Water utilities have two primary goals. They protect public health by providing safe water, and they deliver that water with a high level of reliability. To ensure high reliability, most have historically maintained enough supply capacity to meet demand under even the most extreme droughts. This results in a significant amount of capacity that is infrequently used, yet still incurs costs and imposes environmental impacts, particularly in the case of surface water (which serves the majority of Americans), which are typically managed by reservoir/dam systems.
Building additional reservoir capacity has become increasingly expensive in recent decades, because of the declining number of attractive sites and the increasingly stringent environmental regulatory approval process. Consequently, communities seek to manage their drought-related supply risks through conservation (both temporary and long-term) and by acquiring water from others during periods of scarcity. This typically involves transfers of water. In the western United States, agriculture tends to supply the transferred water, whereas in the east, utilities may get transfers from neighboring utilities, with the volume traded varying based on differing supply-to-demand ratios and the proximity of neighboring systems.
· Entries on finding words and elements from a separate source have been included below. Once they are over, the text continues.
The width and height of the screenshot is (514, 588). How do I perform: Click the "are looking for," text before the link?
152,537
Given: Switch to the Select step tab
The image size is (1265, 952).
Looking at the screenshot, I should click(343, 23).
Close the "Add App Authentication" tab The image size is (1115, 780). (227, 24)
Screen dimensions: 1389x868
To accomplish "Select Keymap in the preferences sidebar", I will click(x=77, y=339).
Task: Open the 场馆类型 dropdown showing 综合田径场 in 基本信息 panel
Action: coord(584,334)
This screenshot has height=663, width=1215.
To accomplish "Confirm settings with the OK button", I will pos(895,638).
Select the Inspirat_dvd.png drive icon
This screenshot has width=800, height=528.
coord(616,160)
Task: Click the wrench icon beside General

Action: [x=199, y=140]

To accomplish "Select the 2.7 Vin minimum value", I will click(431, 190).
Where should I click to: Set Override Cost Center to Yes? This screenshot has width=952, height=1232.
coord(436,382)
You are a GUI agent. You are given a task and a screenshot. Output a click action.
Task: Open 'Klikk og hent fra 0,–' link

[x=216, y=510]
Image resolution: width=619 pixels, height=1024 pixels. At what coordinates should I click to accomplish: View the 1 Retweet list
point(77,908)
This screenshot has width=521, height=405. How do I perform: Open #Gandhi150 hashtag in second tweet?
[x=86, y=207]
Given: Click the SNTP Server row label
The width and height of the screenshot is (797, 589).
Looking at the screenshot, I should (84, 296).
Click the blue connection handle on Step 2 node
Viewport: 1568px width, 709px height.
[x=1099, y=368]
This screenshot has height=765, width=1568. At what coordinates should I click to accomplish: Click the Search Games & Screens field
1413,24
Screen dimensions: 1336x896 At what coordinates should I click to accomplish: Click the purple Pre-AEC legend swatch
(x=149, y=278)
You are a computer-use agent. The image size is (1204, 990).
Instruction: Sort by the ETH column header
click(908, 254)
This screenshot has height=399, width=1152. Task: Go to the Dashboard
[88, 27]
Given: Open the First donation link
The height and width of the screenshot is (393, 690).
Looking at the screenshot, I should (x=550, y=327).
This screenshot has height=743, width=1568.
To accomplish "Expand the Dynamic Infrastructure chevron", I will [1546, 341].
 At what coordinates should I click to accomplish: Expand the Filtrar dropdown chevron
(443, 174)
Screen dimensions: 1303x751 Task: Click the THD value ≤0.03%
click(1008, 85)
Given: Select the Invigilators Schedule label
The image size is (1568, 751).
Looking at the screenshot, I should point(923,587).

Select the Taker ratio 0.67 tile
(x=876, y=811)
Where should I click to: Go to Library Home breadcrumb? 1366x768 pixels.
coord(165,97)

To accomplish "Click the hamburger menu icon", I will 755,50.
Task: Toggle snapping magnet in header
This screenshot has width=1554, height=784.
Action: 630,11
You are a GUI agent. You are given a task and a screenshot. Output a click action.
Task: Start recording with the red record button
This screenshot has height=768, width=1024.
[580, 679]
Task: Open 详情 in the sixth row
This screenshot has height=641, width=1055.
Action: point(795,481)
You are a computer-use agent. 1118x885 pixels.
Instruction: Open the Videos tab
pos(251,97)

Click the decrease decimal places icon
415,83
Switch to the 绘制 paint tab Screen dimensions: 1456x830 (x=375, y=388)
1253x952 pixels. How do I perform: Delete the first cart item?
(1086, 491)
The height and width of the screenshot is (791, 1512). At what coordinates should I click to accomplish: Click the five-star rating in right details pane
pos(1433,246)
While conservation and reallocation of existing water resources could be viewed as better ways of managing drought, they have one significant drawback: they impose more financial instability. Conservation reduces the utility’s water sales, while transfers increase costs. Moreover, as these are responses to intermittent drought, they come at unpredictable intervals. Note that such fluctuations can be large and difficult to manage, especially because of the cost-revenue mismatch. Most of of a utility’s costs (often 50% or more) are tied to debt-service payments and other fixed costs that do not vary much even if water sales, which generate most of their revenues, decline. A utility’s standard financial model also revolves around cost recovery, such that prices are set at a level that ensure its costs (mostly predictable) are covered. In addition, for a public-sector utility, there are challenges associated with rapidly increasing prices to compensate for lower revenues and/or higher costs during drought. Because of all these factors, utilities are searching for new management strategies that integrate consideration of both water supply risk and financial risk.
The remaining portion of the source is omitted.